Exercise goal — Please state how many lines of the data below contain the word "will", offering nothing besides the number.

Pixel coordinate grounding data:
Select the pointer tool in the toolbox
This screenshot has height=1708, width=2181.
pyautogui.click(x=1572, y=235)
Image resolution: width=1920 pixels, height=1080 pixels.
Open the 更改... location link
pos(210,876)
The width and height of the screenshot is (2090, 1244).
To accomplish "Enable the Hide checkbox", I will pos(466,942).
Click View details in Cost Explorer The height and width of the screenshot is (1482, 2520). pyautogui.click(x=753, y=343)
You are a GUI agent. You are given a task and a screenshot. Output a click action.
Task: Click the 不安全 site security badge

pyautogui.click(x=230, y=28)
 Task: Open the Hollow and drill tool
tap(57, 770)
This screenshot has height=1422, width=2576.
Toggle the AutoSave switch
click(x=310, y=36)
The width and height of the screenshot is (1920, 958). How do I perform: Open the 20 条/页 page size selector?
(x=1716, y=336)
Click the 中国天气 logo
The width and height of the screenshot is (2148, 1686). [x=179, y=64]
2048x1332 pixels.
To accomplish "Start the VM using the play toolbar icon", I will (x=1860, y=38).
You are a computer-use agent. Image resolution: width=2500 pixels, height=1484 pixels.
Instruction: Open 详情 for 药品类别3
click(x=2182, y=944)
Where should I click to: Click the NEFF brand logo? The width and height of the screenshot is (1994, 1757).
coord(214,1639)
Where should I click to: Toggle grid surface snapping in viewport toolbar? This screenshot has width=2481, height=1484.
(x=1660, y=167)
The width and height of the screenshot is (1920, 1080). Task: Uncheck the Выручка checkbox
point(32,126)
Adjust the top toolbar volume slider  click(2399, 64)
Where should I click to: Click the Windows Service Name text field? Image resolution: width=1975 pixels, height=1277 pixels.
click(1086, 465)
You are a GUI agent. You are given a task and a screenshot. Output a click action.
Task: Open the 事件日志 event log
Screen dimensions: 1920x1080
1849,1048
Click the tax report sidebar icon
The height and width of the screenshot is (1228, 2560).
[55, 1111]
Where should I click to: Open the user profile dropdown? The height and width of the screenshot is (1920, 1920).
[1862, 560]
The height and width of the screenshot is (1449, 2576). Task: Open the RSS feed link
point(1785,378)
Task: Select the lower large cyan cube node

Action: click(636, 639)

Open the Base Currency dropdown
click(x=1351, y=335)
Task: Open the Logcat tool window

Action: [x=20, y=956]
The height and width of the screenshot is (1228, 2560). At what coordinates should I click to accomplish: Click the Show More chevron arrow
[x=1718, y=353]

Result of the exercise — 2